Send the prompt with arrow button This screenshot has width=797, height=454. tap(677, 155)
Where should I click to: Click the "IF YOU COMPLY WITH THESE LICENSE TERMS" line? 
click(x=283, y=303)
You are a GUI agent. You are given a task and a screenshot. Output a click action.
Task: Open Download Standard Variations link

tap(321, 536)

━━━━━━━━━━━━━━━━━━━━━━━━━━━━━━

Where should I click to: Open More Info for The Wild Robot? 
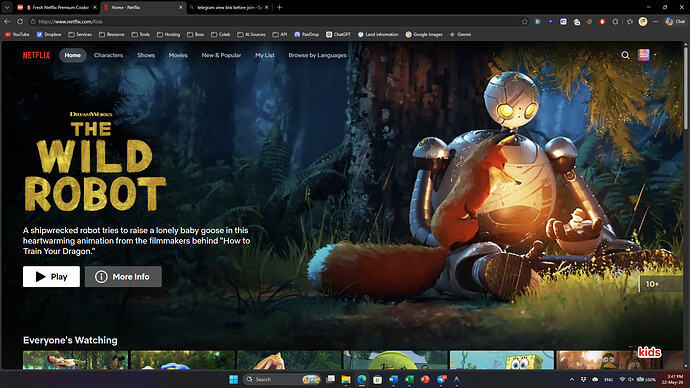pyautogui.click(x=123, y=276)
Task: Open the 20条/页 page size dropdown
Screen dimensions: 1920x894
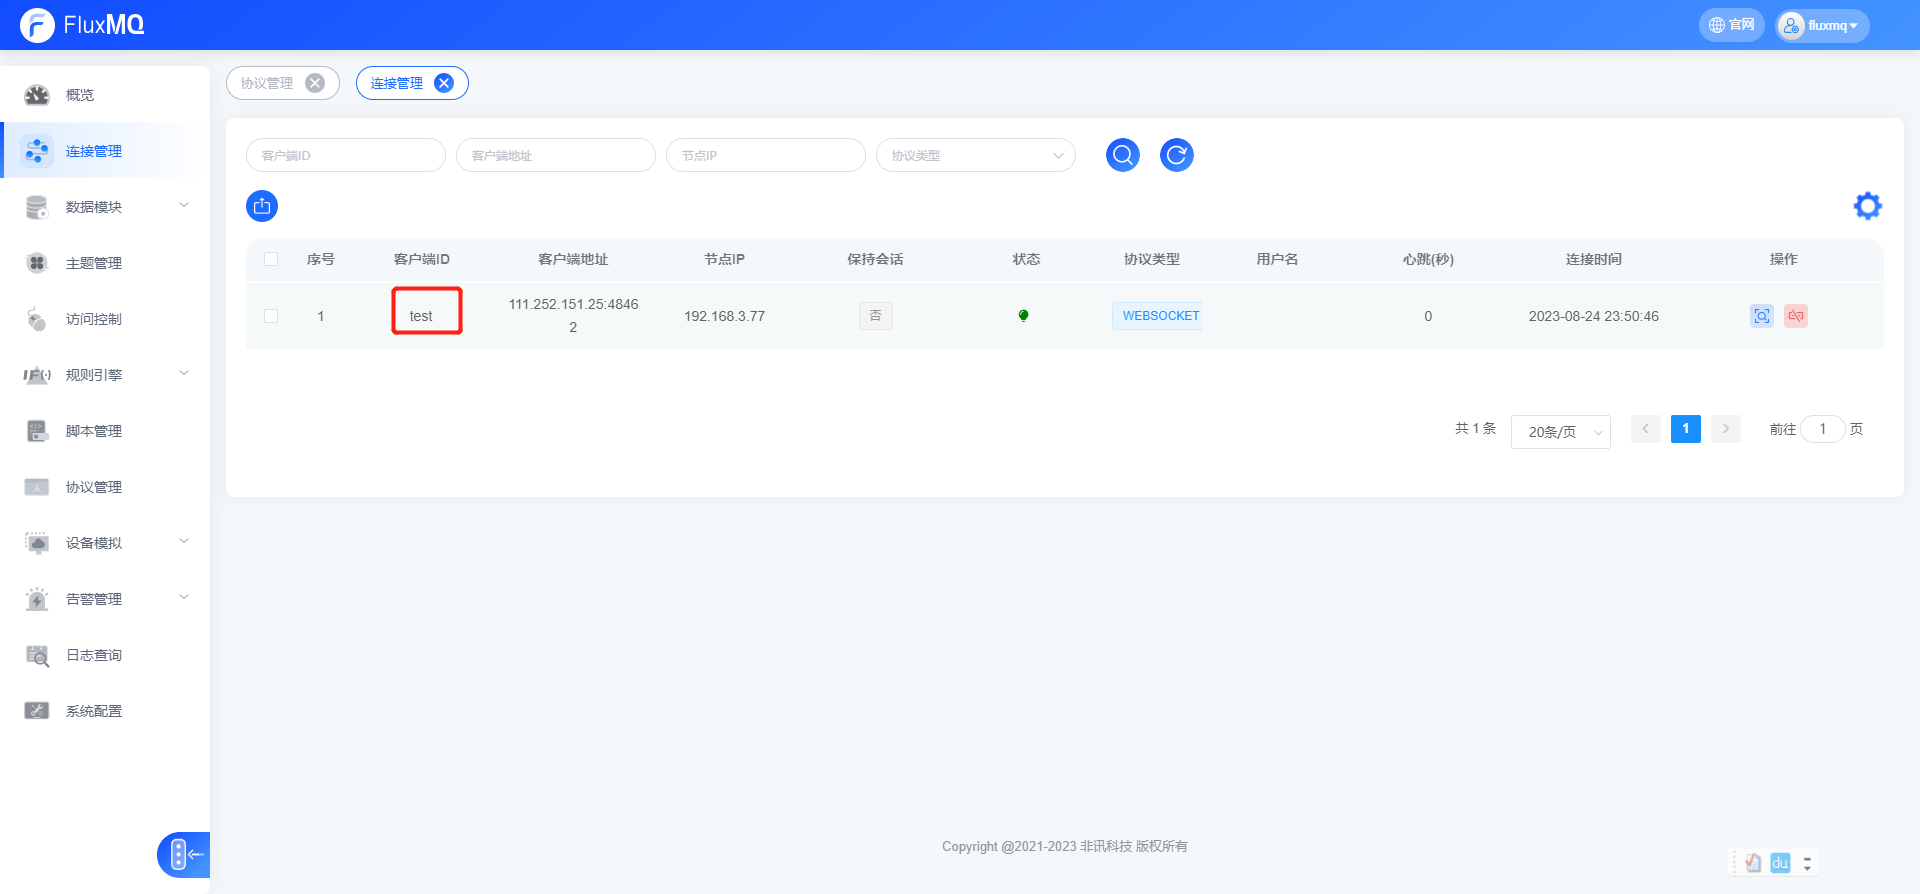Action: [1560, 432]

━━━━━━━━━━━━━━━━━━━━━━━━━━━━━━

• Written problem: Please rewrite the stretch from "Where should I click to: Click" through "tap(321, 536)", replacing "screenshot" with "screen capture" and leaving everything else unchanged.

• Written answer:
Where should I click to: Click the "IF YOU COMPLY WITH THESE LICENSE TERMS" line? 
click(x=283, y=303)
You are a GUI agent. You are given a task and a screen capture. Output a click action.
Task: Open Download Standard Variations link

tap(321, 536)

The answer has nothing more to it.